Please return, word for word, the lines of the entries below, beginning at the line that contains "Where should I click to: Click the green Top" and stopping after the line that contains "Action: point(738,63)".

· · · · · · ·

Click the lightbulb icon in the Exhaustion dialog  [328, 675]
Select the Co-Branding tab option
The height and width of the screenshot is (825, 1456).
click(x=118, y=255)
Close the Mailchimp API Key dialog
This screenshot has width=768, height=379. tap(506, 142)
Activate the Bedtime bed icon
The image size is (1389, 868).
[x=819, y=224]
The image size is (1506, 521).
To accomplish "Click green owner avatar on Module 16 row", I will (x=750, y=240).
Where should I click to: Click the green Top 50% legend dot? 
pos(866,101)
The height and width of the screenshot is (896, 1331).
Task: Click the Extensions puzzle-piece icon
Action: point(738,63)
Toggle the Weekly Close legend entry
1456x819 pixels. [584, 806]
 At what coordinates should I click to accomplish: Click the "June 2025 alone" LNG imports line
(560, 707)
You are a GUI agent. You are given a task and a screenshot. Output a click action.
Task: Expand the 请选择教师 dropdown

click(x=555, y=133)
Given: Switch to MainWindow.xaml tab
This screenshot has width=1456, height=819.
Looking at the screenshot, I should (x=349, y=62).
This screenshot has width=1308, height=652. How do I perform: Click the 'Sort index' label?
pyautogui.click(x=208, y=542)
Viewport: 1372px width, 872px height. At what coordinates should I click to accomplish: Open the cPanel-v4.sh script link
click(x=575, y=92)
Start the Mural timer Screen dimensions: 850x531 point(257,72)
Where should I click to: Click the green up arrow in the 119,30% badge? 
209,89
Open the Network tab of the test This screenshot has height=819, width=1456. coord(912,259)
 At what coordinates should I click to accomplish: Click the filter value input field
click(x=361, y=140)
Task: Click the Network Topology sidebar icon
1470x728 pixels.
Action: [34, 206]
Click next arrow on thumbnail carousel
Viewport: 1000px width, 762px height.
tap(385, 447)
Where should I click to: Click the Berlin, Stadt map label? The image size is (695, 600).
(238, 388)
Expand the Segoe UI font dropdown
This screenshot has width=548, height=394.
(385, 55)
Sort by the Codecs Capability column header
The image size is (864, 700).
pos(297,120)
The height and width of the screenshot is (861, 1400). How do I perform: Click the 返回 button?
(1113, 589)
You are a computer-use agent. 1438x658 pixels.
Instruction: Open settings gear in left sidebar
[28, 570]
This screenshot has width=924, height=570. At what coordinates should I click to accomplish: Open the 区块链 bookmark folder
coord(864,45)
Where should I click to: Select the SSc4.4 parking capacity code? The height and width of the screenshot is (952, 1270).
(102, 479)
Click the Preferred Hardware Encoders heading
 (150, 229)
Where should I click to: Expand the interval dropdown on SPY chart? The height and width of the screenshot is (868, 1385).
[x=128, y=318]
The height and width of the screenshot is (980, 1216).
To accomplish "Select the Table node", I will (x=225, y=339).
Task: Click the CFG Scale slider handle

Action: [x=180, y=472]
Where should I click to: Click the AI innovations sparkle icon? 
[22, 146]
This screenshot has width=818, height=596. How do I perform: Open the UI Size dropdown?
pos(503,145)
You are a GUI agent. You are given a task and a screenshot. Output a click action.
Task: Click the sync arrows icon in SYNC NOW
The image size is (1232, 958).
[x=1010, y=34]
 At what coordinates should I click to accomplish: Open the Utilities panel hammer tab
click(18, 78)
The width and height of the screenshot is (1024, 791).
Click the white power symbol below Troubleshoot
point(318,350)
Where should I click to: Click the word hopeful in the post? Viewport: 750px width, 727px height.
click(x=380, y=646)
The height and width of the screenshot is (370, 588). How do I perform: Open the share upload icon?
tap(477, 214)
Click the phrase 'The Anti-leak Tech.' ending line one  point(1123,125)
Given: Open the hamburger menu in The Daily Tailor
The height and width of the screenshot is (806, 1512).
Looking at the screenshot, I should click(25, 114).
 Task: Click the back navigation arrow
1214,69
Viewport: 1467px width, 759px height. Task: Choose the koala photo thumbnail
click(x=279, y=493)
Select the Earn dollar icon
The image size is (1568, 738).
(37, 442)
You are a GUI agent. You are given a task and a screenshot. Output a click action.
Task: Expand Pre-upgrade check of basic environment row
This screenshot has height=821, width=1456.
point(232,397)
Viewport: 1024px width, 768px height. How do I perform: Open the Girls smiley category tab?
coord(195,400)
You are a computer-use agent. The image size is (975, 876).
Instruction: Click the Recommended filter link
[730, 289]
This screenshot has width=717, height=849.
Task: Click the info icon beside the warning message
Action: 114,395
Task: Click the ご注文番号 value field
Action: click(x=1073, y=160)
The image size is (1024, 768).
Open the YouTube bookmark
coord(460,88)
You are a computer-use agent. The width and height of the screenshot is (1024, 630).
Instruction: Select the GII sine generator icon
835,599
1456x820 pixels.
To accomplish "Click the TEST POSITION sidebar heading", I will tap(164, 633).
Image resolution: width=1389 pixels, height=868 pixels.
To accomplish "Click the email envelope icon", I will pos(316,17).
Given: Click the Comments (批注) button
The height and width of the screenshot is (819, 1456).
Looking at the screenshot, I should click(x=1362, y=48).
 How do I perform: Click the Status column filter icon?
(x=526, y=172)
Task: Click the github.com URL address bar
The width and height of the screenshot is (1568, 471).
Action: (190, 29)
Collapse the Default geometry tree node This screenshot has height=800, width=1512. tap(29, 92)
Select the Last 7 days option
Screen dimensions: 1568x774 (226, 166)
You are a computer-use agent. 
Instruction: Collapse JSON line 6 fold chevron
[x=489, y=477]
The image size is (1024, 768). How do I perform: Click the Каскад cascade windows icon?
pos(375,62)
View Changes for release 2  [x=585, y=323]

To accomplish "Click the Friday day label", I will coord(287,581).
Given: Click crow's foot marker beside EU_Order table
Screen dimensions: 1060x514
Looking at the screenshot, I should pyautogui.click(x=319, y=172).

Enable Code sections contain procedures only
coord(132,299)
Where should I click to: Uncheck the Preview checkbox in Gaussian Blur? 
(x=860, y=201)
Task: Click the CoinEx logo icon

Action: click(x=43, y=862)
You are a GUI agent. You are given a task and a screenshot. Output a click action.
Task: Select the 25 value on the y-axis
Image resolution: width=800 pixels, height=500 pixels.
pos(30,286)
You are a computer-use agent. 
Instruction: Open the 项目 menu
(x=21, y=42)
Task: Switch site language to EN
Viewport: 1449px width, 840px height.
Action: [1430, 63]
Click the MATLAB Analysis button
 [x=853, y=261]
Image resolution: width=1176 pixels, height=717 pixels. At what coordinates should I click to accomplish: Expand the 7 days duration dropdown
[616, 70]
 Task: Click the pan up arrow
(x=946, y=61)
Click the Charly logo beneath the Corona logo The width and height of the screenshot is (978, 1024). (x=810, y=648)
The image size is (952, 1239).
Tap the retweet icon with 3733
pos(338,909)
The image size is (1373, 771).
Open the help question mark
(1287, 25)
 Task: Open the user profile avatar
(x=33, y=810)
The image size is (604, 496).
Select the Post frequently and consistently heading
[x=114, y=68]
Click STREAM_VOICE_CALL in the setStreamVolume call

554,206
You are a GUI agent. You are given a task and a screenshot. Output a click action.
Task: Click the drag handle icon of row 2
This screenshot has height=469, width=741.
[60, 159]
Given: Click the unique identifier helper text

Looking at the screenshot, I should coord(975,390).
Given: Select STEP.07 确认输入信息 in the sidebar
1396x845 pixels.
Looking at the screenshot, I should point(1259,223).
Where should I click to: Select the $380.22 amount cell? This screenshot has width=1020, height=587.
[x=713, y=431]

· · · · · · ·

PROBLEM SOLUTION:
Where should I click to: Click the green Top 50% legend dot? 
pos(866,101)
The height and width of the screenshot is (896, 1331).
Task: Click the Extensions puzzle-piece icon
Action: point(738,63)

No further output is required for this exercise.